Eight U.S. bishops have asked their fellow prelates to consider convoking a national plenary council to promote holiness, priestly celibacy and sound sexual morality in the U.S. Catholic Church.

Such a council would be the first in the United States since the Third Plenary Council of Baltimore in 1884, which lasted nearly a month and led to the development of the Baltimore Catechism and strong efforts for Catholic schools throughout the country.

In a letter sent to the bishops in mid-July and obtained by Catholic News Service Aug. 6, the group said the bishops "took a first step in dealing with the crisis of sexual abuse of minors" at their June meeting in Dallas.

The letter added, however, that the bishops still need to address "the root causes of this crisis" and the challenge posed by Pope John Paul II April 23 when he called on the American hierarchy to "bring a purification of the entire Catholic community ... a holier priesthood, a holier episcopate and a holier church."

The proposal calls for the plenary council to have the aims of:

-- "Solemnly receiving the authentic teaching" of the Second Vatican Council and postconciliar teachings on the identity, life and ministry of priests and bishops, on sexual morality in general and on celibate chastity as an authentic form of human sexuality.
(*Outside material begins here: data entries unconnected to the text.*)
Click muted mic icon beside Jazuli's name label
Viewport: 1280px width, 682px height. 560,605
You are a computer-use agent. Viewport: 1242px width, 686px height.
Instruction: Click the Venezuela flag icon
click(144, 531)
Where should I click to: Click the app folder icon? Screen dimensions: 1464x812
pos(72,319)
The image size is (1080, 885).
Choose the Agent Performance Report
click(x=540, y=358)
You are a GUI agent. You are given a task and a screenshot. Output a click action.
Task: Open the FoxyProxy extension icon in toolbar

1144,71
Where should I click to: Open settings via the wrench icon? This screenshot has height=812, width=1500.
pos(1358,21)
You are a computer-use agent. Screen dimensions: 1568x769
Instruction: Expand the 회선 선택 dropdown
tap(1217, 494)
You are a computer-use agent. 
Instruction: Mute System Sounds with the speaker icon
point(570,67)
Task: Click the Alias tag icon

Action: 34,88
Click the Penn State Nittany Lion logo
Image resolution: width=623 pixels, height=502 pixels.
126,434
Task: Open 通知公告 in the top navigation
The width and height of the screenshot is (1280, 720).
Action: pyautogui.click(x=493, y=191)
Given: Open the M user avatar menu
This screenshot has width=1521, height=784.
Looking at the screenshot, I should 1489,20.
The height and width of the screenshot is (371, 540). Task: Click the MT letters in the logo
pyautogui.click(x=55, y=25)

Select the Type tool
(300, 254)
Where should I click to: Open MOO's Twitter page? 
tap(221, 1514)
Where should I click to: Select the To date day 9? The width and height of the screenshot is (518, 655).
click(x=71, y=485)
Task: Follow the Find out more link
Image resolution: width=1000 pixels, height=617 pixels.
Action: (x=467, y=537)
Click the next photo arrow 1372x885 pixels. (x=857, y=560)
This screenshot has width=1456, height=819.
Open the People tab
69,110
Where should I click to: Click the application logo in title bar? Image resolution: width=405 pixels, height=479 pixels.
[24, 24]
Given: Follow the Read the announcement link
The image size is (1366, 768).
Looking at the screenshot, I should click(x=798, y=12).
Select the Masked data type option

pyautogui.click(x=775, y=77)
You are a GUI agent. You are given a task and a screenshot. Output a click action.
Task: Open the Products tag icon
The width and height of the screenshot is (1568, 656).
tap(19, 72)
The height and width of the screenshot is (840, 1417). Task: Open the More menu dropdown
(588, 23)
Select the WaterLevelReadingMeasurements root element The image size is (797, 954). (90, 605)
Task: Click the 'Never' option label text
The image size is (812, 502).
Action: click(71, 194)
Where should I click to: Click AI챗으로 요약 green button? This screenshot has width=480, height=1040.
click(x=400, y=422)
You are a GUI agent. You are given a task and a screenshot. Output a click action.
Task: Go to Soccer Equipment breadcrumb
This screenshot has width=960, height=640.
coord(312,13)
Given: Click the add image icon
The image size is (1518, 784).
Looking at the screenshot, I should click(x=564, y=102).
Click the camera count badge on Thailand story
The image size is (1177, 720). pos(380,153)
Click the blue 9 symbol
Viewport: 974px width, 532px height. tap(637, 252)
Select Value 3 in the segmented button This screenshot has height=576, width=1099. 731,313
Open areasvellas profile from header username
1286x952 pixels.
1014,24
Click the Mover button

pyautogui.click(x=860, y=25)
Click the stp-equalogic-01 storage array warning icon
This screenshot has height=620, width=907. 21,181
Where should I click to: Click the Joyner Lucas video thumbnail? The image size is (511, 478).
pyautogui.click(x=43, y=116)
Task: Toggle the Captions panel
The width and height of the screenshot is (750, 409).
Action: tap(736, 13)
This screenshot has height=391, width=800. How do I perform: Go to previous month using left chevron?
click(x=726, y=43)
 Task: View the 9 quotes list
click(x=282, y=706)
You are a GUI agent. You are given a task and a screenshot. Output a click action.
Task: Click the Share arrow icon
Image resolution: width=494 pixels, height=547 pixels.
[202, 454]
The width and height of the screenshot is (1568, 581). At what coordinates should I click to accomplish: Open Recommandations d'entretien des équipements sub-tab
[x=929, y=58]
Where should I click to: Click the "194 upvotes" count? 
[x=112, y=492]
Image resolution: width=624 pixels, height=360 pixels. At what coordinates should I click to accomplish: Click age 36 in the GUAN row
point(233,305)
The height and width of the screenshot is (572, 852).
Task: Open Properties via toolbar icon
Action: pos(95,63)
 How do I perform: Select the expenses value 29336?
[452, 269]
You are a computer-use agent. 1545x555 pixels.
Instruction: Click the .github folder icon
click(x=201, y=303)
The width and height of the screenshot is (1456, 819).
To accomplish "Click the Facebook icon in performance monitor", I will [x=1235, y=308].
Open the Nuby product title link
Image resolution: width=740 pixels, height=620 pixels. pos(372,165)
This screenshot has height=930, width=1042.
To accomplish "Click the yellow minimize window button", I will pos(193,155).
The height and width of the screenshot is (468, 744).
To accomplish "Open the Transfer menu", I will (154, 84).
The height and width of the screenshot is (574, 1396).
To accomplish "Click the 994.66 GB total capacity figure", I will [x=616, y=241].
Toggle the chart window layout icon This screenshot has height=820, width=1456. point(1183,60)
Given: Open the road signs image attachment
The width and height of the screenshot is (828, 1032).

-- "Giving unequivocal endorsement and normative force to the means" set out in church teaching "to foster the acts of virtue required of pastors and the means needed to achieve those virtues, especially celibate chastity."

-- "Confirming the bishops in the authoritative exercise of our ministry" and strengthening priests in teaching the Gospel "especially in regard to sexual morality, so that we can give support to the lay faithful in responding to their call to holiness."

It asks the bishops to bring the question of a plenary council to a debate and vote when they gather in Washington this November for the fall general assembly of the U.S. Conference of Catholic Bishops.

It calls for the bishops to designate the metropolitan archbishops of the country as the members of a general preparatory commission that would have chief responsibility to work out the preparations for a council.

In a five-page background paper two of the signers, Auxiliary Bishop Allen H. Vigneron of Detroit and Bishop Robert C. Morlino of Helena, Mont., outlined what the proposed plenary council would do and some of the pros and cons of convening such a council.

The others who signed the letter were Archbishop Daniel A. Cronin of Hartford, Conn.; Archbishop James P. Keleher of Kansas City, Kan.; Archbishop Oscar H. Lipscomb of Mobile, Ala.; Archbishop John G. Vlazny of Portland, Ore.; Bishop Raymond L. Burke of La Crosse, Wis.; and Bishop Daniel N. DiNardo of Sioux City, Iowa.

CNS was unable to reach any of the eight for comment Aug. 6.

One of the recipients, Archbishop Thomas C. Kelly of Louisville, Ky., said he was not convinced that the bishops should call a plenary council at this time, "but I'm very willing to listen to the arguments in a debate over this."

The idea of a plenary council "is very much alive in the 1983 Code of Canon Law. One of the tasks of the episcopal conference is to see if we think we need one," he said. "It's a legitimate form of coming together" to deal with pastoral issues confronting the church, he added.

The code says, "A plenary council, that is, one for all the particular churches of the same conference of bishops, is to be celebrated whenever it seems necessary or useful to the conference of bishops, with the approval of the Apostolic See."

It adds that it is up to the bishops' conference to convoke such a council, to decide where it is to be held, to select a president -- subject to Vatican approval -- and to set the agenda, topics to be treated and its opening and duration. The conference also can decide to transfer, extend or dissolve a council.

All diocesan bishops, coadjutors and auxiliaries in the territory of the bishops' conference and bishops who work in the territory by Vatican or bishops' conference assignment are automatic council members with a deliberative vote. Retired bishops can be invited, and if they are, they have a deliberative vote.

The code spells out a number of other participants who have a consultative voice in a plenary council but not a deliberative vote. These include all the vicars general and episcopal vicars throughout the territory, a determined number of representatives of major superiors of religious orders, rectors of all Catholic universities and deans of faculties of theology and canon law, and a determined number of seminary rectors.

Other priests and lay Catholics can be invited to participate with a consultative voice, but their number is not to exceed half the total of the other participants combined.

In addition, the bishops' conference can invite others, such as representatives of other churches, as guests.